EXERCISE 1 :: In the Villinger Arrow forum thread, what does the bike weigh with the USE S.U.B. forks?
EXERCISE 2 :: Reproduce the Villinger Arrow forum thread from "Thanks for sharing, I've" up to and including "that thing is!!".
EXERCISE 3 :: List every username that appears as a poster in the Villinger Arrow forum thread.

EXCERPTED TEXT ::
——————
# My first project. Villinger Arrow



## bimbimax (Apr 27, 2014)

Hi all,

I want share my first project to have some feedback or suggestions.
As i move to Switzerland in august i found a cheap NOS frame of this bike, the Villinger Arrow 26".
i have discovered that here is a "kult" bike so i found a very old one, my NOS frame and some other pieces found here in the forum and start to put everithing togheter.
The Mountain Arrow was born, with a full carbon frame, thanks to the bike development with ETH university of Zurich.
Around 2000 was created as a bike from another planet : the " Spyce " . 
This wheel of a special kind had been, I love the way the chain stays are a working part of the rear suspension.
Now with USE S.U.B. forks weight around 12kg
Shimano XT serie, USE S.U.B. fork, IXS magnesium levers, rigida rear rim and front from mavic .
Some picture here:

   

   

Next steps will be:

-Change rear shock ( here I really need an hand)
-XT crank now is LX

Hope you like it 

Massimo


----------



## Uncle Grumpy (Oct 20, 2005)

I won't say it's pretty, but wow!

That's an unusual bike. How much travel does the rear have? And how does the ride compare to other bikes?

Grumps


----------



## MendonCycleSmith (Feb 10, 2005)

That thing makes my head itch in funny ways....

But it has a Lefty of sorts, so I'm in. 

Thanks for sharing, I've never seen anything like that. And like Grumps asked, more details on ride quality, travel, etc. 

What a wonderful freak show that thing is!!


----------



## bimbimax (Apr 27, 2014)

MendonCycleSmith said:


> That thing makes my head itch in funny ways....
> 
> But it has a Lefty of sorts, so I'm in.
> 
> ...
——————
MATERIAL ::
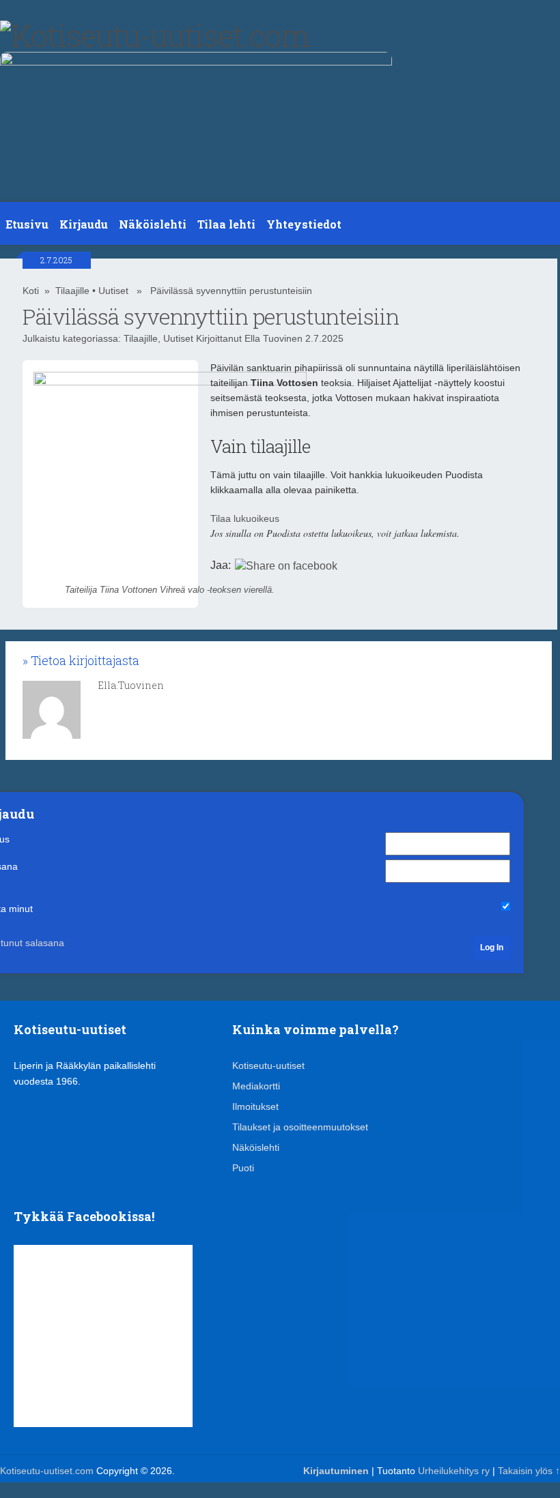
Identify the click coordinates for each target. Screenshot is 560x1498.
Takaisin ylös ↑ (529, 1470)
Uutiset (113, 290)
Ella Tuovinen (273, 338)
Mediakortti (256, 1086)
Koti (31, 290)
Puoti (243, 1167)
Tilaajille (72, 290)
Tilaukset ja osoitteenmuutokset (300, 1126)
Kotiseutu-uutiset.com (47, 1470)
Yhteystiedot (303, 224)
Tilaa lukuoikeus (244, 518)
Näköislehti (152, 224)
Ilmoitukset (255, 1106)
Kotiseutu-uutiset (268, 1065)
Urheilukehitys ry (454, 1470)
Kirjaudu (83, 224)
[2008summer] (196, 62)
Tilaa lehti (226, 224)
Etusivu (26, 224)
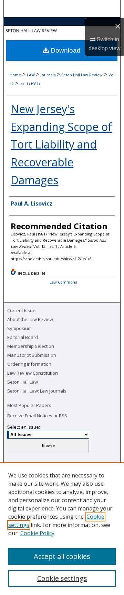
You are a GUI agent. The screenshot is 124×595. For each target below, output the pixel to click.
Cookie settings (62, 578)
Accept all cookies (62, 556)
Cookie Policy (37, 533)
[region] (62, 528)
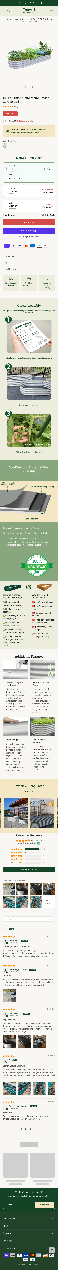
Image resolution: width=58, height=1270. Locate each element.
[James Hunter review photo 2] (24, 1042)
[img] (9, 937)
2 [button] (25, 1129)
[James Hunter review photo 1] (9, 1042)
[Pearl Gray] (5, 145)
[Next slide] (32, 87)
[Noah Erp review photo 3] (39, 1088)
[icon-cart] (51, 11)
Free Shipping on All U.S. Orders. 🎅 (29, 3)
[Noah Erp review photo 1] (9, 1088)
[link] (29, 565)
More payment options (29, 237)
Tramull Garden (32, 1265)
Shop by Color (20, 19)
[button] (29, 222)
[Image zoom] (29, 57)
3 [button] (30, 1129)
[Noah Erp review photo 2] (24, 1088)
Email (9, 1205)
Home (8, 19)
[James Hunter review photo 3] (39, 1042)
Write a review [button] (29, 869)
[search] (9, 11)
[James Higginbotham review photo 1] (9, 995)
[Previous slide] (25, 87)
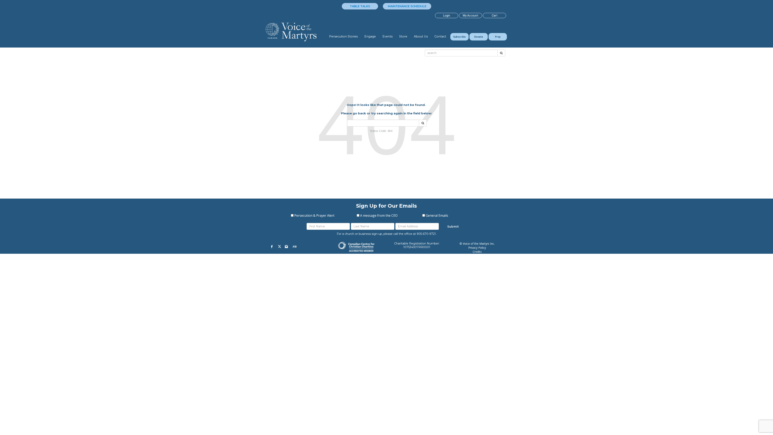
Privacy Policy (477, 248)
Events (387, 36)
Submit (453, 226)
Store (403, 36)
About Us (421, 36)
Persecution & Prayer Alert (314, 215)
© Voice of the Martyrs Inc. (477, 243)
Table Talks (360, 6)
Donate (478, 36)
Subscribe (459, 36)
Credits (477, 252)
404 (390, 131)
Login (446, 15)
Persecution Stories (343, 36)
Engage (370, 36)
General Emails (437, 215)
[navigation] (446, 15)
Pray (497, 36)
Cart (494, 15)
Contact (440, 36)
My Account (470, 15)
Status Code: (378, 131)
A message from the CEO (379, 215)
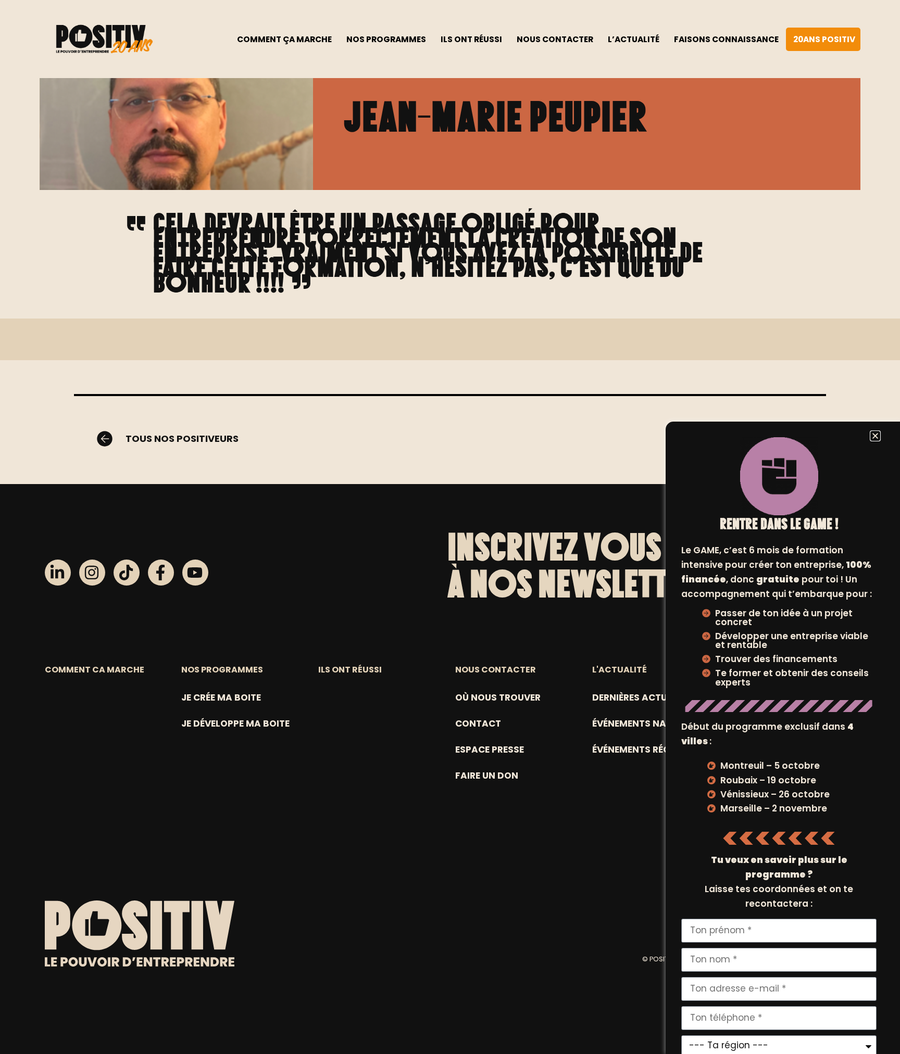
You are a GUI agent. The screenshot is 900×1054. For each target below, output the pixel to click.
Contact (478, 723)
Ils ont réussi (471, 39)
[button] (875, 436)
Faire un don (486, 775)
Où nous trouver (498, 697)
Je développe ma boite (235, 723)
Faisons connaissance (726, 39)
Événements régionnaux (652, 749)
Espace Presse (489, 749)
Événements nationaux (650, 723)
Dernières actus (632, 697)
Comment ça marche (284, 39)
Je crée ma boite (221, 697)
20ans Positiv (824, 39)
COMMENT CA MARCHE (94, 670)
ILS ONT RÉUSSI (350, 670)
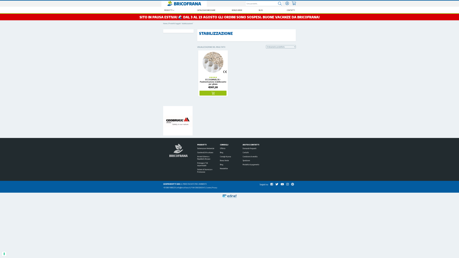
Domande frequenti (249, 148)
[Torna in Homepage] (184, 3)
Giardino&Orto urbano (205, 152)
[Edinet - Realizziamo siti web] (229, 196)
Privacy (214, 187)
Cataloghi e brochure (206, 10)
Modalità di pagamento (251, 164)
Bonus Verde (237, 10)
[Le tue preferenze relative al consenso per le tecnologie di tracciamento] (4, 254)
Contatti (291, 10)
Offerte (222, 148)
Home (165, 23)
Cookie (208, 187)
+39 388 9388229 (169, 187)
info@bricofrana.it (183, 187)
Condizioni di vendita (250, 156)
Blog (261, 10)
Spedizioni (246, 160)
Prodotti (168, 10)
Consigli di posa (225, 156)
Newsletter (224, 168)
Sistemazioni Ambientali (205, 148)
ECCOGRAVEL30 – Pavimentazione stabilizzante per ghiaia (213, 81)
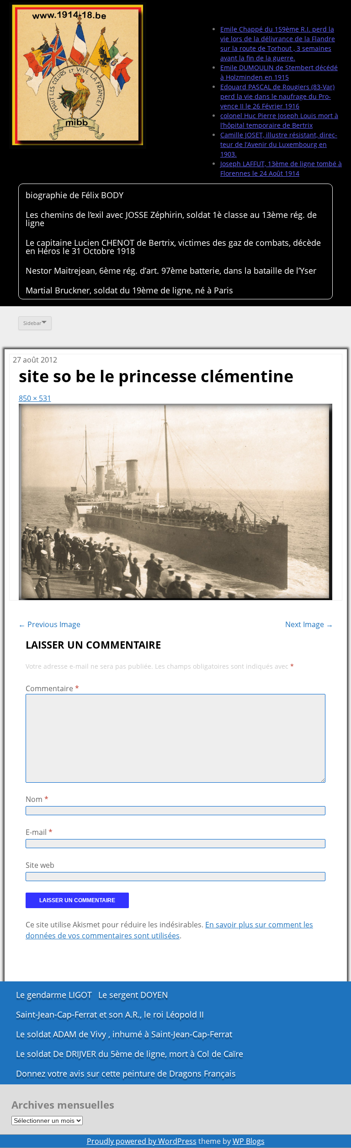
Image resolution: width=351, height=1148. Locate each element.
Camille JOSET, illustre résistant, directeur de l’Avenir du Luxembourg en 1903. (278, 144)
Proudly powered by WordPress (142, 1141)
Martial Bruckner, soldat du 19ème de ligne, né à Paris (129, 290)
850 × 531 (35, 398)
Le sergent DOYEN (133, 994)
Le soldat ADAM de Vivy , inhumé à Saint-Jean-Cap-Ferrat (124, 1034)
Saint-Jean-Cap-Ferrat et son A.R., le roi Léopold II (110, 1014)
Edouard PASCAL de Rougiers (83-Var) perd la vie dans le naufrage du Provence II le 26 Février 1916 (277, 96)
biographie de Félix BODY (74, 195)
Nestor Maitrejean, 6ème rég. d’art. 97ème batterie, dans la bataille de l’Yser (171, 270)
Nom (37, 799)
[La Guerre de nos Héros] (77, 75)
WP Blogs (249, 1141)
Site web (40, 865)
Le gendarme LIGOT (54, 994)
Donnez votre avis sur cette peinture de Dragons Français (126, 1073)
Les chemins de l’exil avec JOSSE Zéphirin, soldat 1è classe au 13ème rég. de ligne (171, 218)
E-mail (39, 832)
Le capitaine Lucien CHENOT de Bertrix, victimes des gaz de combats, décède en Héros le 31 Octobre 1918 (173, 246)
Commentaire (52, 688)
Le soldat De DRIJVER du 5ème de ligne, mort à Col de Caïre (129, 1053)
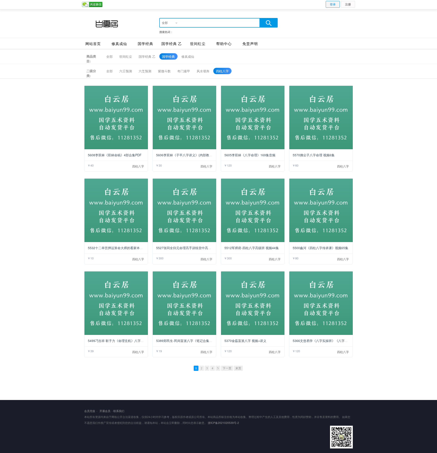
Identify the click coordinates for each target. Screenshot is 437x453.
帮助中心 (224, 43)
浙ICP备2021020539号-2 (223, 423)
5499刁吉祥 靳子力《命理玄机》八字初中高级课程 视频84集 (131, 340)
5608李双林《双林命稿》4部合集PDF (115, 155)
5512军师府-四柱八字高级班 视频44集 (251, 247)
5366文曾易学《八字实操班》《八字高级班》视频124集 (332, 340)
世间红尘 (198, 43)
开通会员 (104, 411)
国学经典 (145, 43)
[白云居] (106, 23)
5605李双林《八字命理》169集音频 (249, 155)
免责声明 (250, 43)
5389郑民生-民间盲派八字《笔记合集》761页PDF (191, 340)
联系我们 (118, 411)
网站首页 (93, 43)
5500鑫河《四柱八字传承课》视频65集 (320, 247)
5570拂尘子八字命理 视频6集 (314, 155)
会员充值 (89, 411)
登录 (333, 4)
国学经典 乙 (171, 43)
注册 (348, 4)
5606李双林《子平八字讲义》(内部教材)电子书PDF (192, 155)
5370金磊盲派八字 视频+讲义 (245, 340)
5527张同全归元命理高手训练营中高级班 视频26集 (192, 247)
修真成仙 (119, 43)
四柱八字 (138, 166)
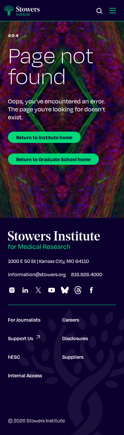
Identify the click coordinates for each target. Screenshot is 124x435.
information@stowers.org (37, 274)
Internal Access (25, 375)
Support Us (20, 338)
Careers (70, 320)
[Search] (99, 11)
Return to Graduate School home (53, 159)
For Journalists (24, 320)
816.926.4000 (86, 274)
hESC (14, 357)
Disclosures (75, 338)
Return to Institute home (44, 137)
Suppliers (72, 357)
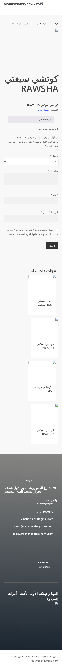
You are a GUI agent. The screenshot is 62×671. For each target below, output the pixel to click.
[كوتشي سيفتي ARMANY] (44, 328)
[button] (56, 4)
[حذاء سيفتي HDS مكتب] (42, 285)
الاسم (54, 194)
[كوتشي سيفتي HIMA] (42, 371)
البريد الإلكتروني (49, 212)
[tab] (30, 119)
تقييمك (54, 156)
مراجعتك (53, 171)
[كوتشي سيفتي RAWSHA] (44, 414)
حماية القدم (41, 23)
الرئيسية (54, 23)
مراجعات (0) (45, 119)
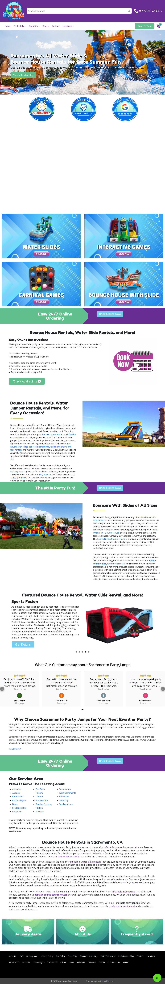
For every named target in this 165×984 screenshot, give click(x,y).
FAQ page (43, 474)
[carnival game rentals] (41, 284)
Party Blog (72, 956)
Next (159, 624)
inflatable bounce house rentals (121, 847)
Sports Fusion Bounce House (111, 539)
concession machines (39, 446)
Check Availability (23, 75)
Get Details (23, 641)
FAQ (21, 956)
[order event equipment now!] (133, 361)
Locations (151, 956)
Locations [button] (67, 26)
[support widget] (157, 978)
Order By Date (144, 26)
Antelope (16, 789)
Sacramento (65, 789)
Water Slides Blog (108, 956)
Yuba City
——————
OUTPUT 1 :: Around 12 kg.

OUTPUT 2 ::
Thanks for sharing, I've never seen anything like that. And like Grumps asked, more details on ride quality, travel, etc. 

What a wonderful freak show that thing is!!

OUTPUT 3 :: bimbimax, Uncle Grumpy, MendonCycleSmith